Klar ist dagegen, wo pathologische Spieler in Potsdam Glücksspiel-Angebote wahrnehmen können: So gebe es in sieben Spielhallen insgesamt 91 Spielautomaten. Weitere 42 Geräte verzeichne das Gewerbeamt in Kneipen und Restaurants, sagt Zeis. Neben 45 Lottoannahmestellen und dem Casino gebe es auch ein Wettbüro und einen Pokerverein.

Der wöchentliche Besuch im Casino allein sei jedoch nicht krankhaft, betont Zeis: Problematisch werde es erst, wenn man die ganze Woche an den geplanten Besuch denkt – und große Summen verspielt. Kennzeichnend für einen Spielsüchtigen seien außerdem andauernde Erschöpfung und Leistungsmängel. Bei stundenlangen Spielsitzungen werde wenig gegessen, häufig komme auch ein Problem mit Alkohol-, Nikotin- und Koffeinkonsum hinzu, sagt Zeis. Auch der Partner oder die Familie leide häufig unter der Sucht.
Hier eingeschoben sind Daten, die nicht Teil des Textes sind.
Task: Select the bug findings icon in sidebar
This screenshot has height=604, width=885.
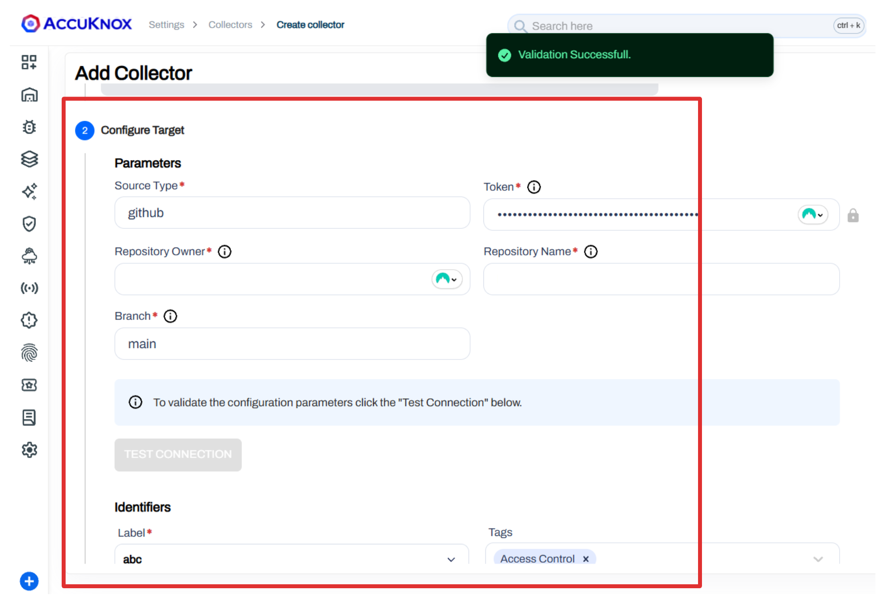Action: [x=30, y=127]
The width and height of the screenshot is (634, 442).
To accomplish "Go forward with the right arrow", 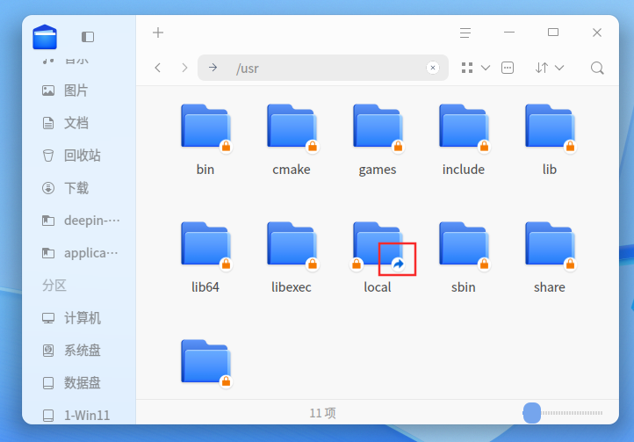I will coord(184,68).
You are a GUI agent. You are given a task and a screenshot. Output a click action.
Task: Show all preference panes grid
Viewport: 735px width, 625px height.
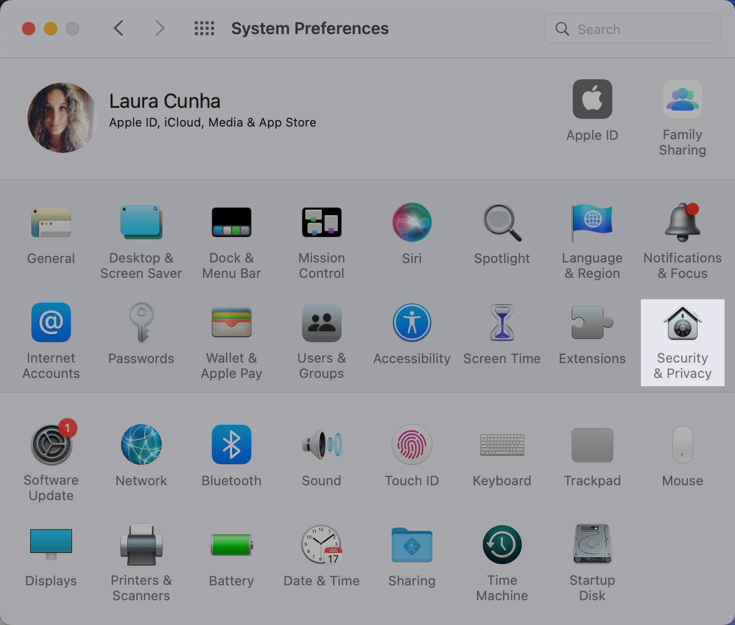click(204, 28)
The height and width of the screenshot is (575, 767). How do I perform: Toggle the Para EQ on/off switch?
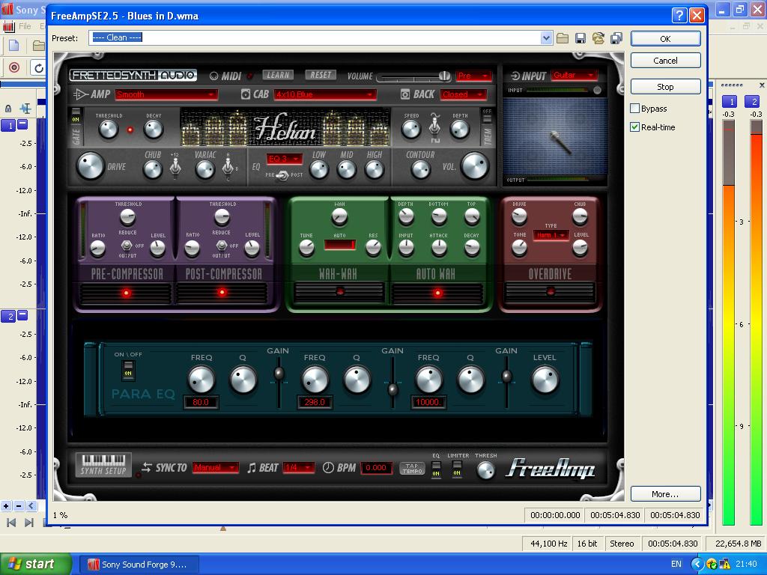pos(128,370)
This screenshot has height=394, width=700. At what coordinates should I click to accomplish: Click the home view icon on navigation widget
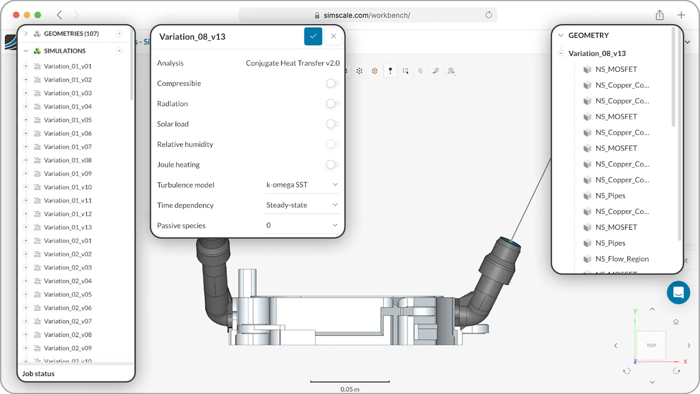tap(676, 322)
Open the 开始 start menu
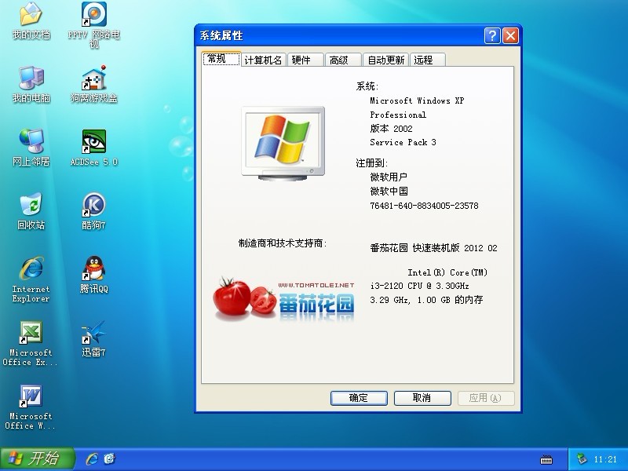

Im Einzelfall könne es sogar zu Beschaffungskriminalität kommen: So habe es in Potsdam einen Fall gegeben, in dem ein Betroffener wegen Veruntreuung von Geldern seinen Arbeitsplatz verloren hat. Meist seien die Spieler in Höhe von mehreren tausend Euro verschuldet, bevor sie Hilfe suchen, sagt Zeis.

Zehn pathologische Glücksspieler berate die Suchtberatungsstelle aktuell – auch per Mail. Ab Juni soll eine „Orientierungsgruppe“ für Suchtgefährdete hinzukommen, sagt Zeis. Er vermittelt die Hilfesuchenden zur Schuldnerberatung oder auf einen Therapieplatz.

In Potsdam gebe es allerdings keine Therapieangebote: Mindestens eine ambulante Therapiemöglichkeit vor Ort hält Zeis jedoch für „wünschenswert“. Bisher müssen spielsüchtige Potsdamer dafür nach Magdeburg fahren. Stationäre Therapien würden zum Beispiel in Lindow oder Schwerin angeboten. Die Therapiekosten trage die Renten- oder die Krankenversicherung, so Zeis.